- Document passage
This recent D&O Diary blog discusses a new study about merger litigation’s latest quick buck gambit – the pursuit of mootness fees in federal courts. This excerpt says that as M&A litigation migrated from Delaware to federal court post-Trulia, the way cases were resolved changed significantly:
Along with the shift of merger objection lawsuits from state to federal court was a shift in the way that these kinds of cases are resolved. The typical pattern in the past, in which the case was settled for an agreement by the defendant company to make additional deal disclosures in exchange for a full release and an agreement to pay plaintiffs’ attorneys fees, has changed to one in which the plaintiffs’ voluntarily dismiss the lawsuit in exchange for the payment of a mootness fee.
Prior to 2016 very few cases involved the payment of a mootness fee; in 2018, not only were 100% of all merger objection cases involving completed deals dismissed, but 63% involved the payment to the plaintiffs’ counsel of a mootness fee.

- Exercise data
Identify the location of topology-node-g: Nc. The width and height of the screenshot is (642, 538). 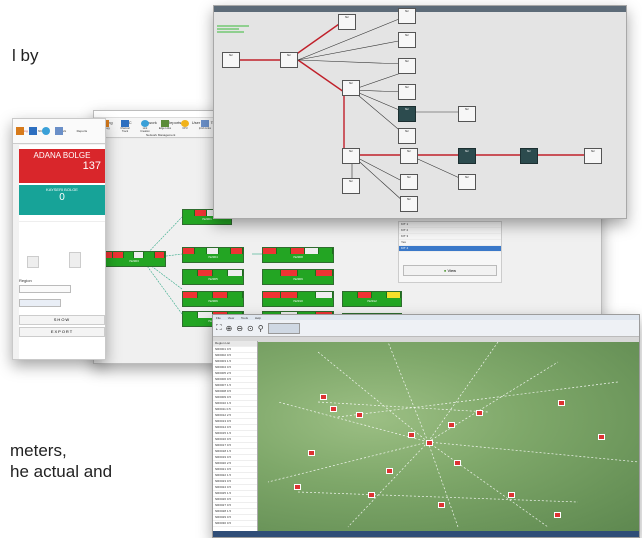
(351, 88).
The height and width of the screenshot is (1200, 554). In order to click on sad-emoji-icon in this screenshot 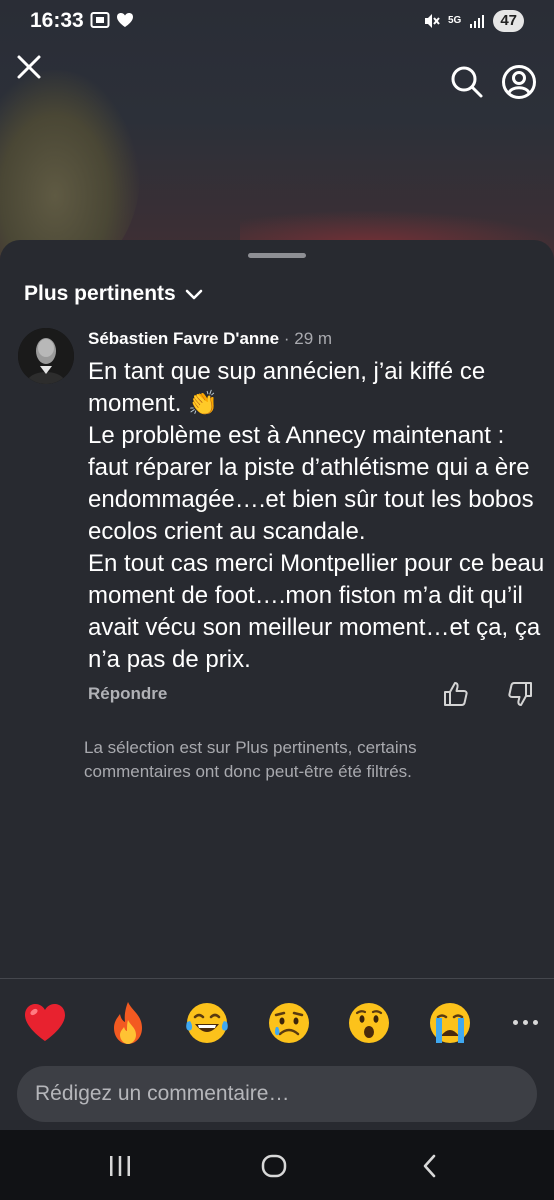, I will do `click(289, 1023)`.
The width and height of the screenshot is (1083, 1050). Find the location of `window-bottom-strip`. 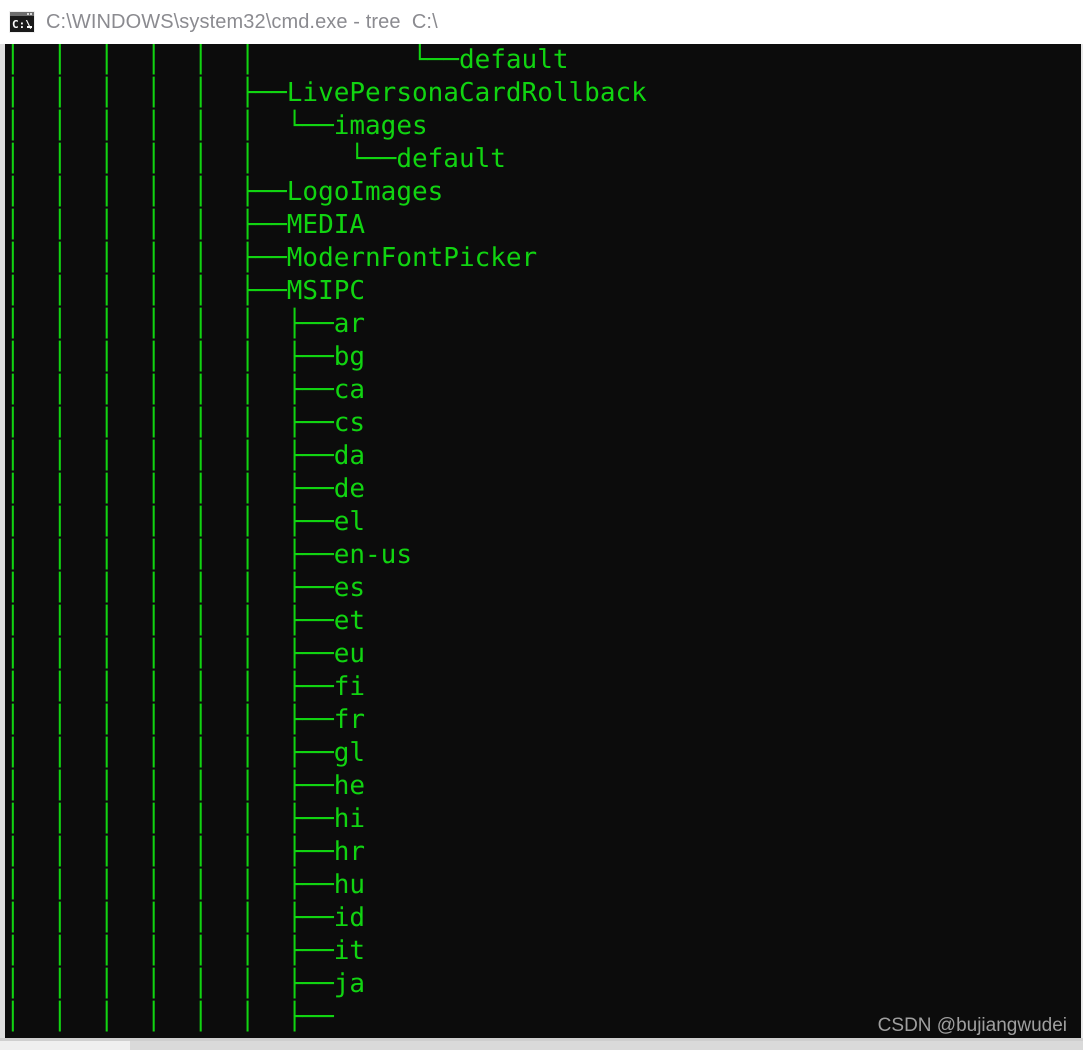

- Description of the task
Continue the passage on mootness fees in federal merger litigation, starting right after its last sentence.

- Expected output
The study suggests that the rise of mootness fees has enabled a small group of plaintiffs’ lawyers to impose a toll on M&A transactions “without an adversarial process, meaningful judicial oversight or an evaluation of whether the complaint even states a colorable claim.”
These fees typically aren’t huge – they’ve recently ranged between $50 – $100K – but it’s a volume business that is estimated to bring in nearly $25 million a year at the low end. Since that kind of easy money can be had, it’s not surprising that the study claims that the handful of members of the plaintiffs’ bar who are bringing M&A cases much prefer extracting these fees to actually litigating their claims.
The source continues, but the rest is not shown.